• What needs to be done:
Starting at the line that contains "The image size is (924, 1307).", write out each line exactly through the last one in the material below, and nothing more; omit all pictures.

• Records:
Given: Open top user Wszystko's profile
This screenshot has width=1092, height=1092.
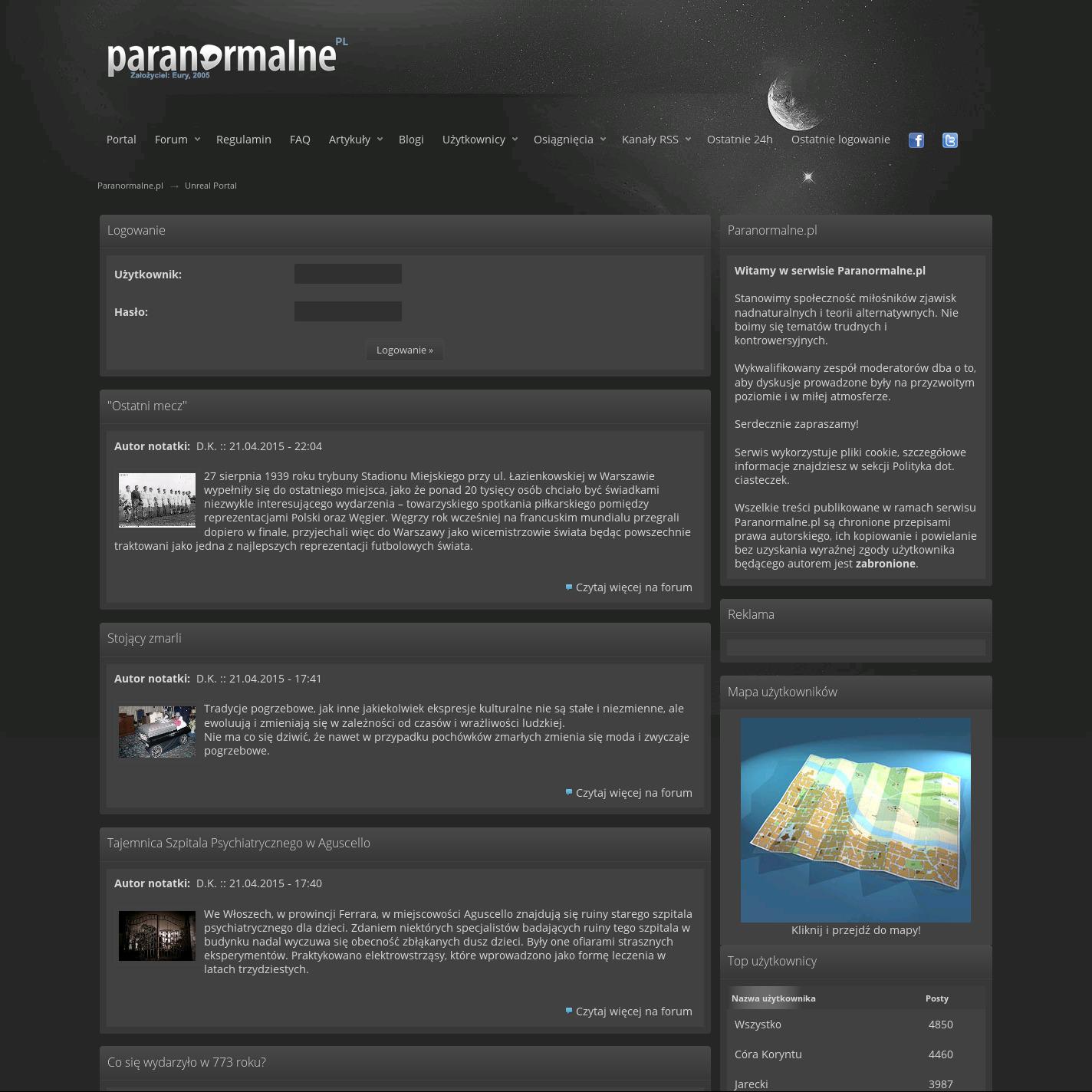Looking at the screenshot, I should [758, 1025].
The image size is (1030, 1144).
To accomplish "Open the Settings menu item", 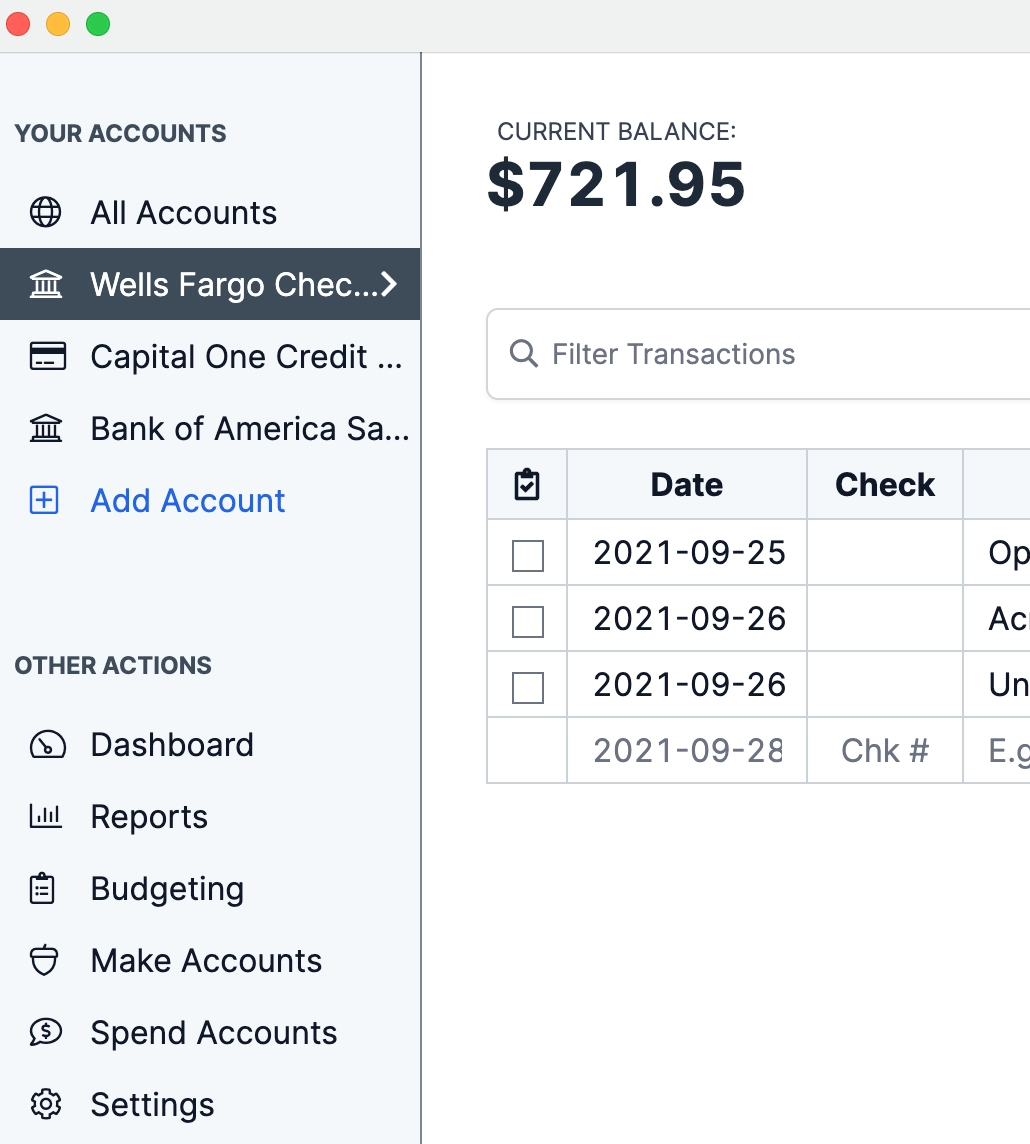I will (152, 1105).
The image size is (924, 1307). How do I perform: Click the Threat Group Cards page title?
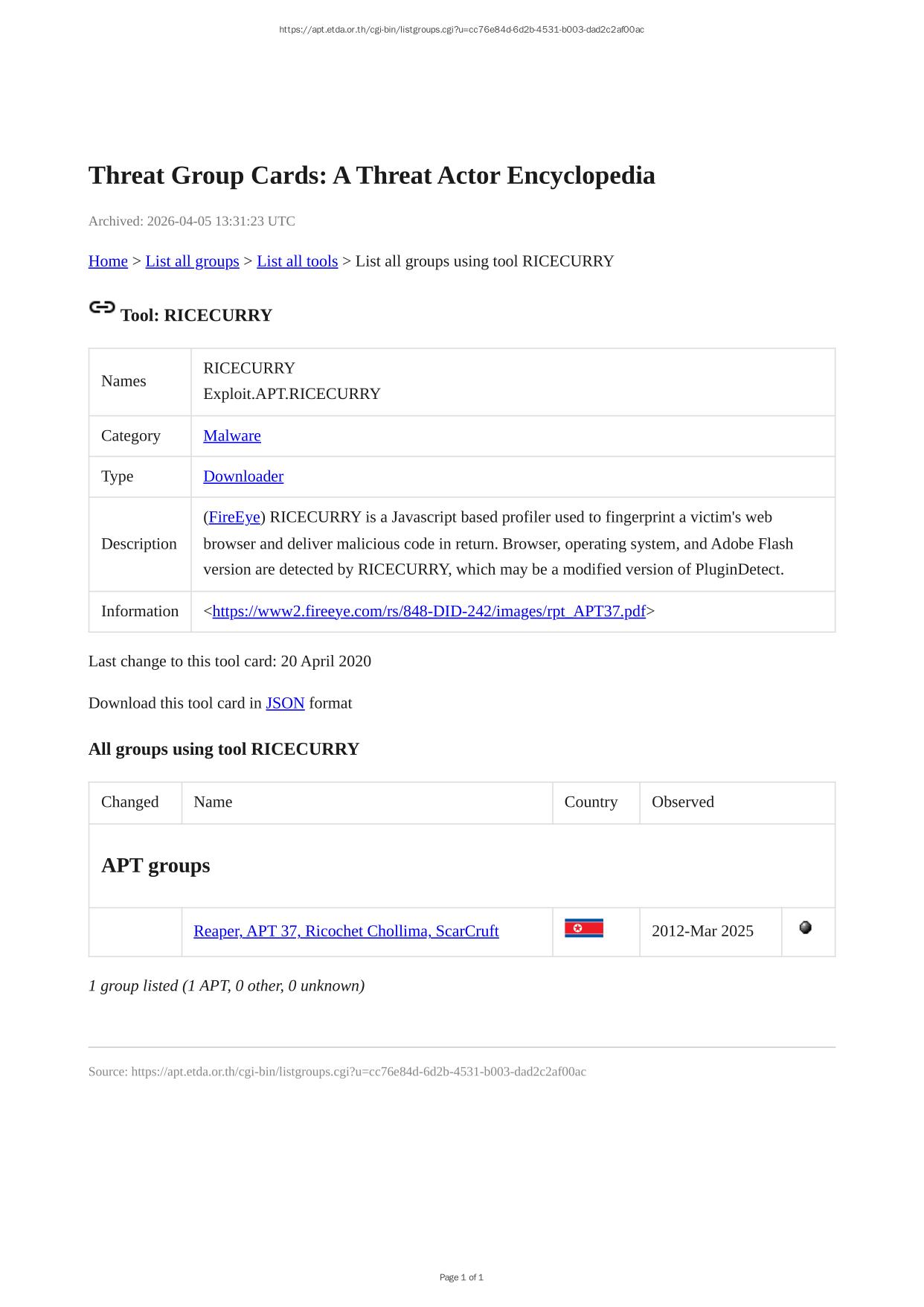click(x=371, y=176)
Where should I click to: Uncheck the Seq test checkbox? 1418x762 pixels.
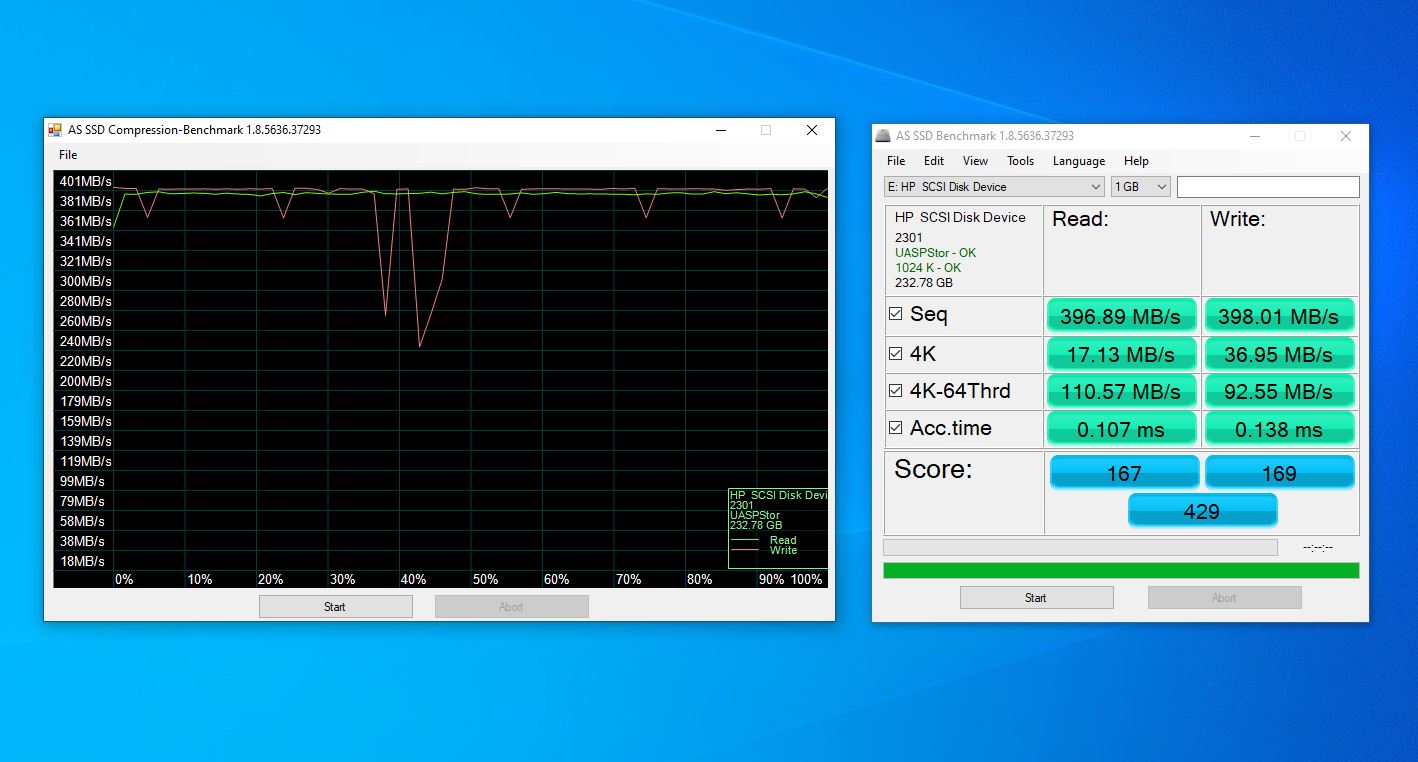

• Answer to this task:
The image size is (924, 1307). How do I perform: Click the Threat Group Cards page title?
click(x=371, y=176)
Where should I click to: Uncheck the Seq test checkbox? 1418x762 pixels.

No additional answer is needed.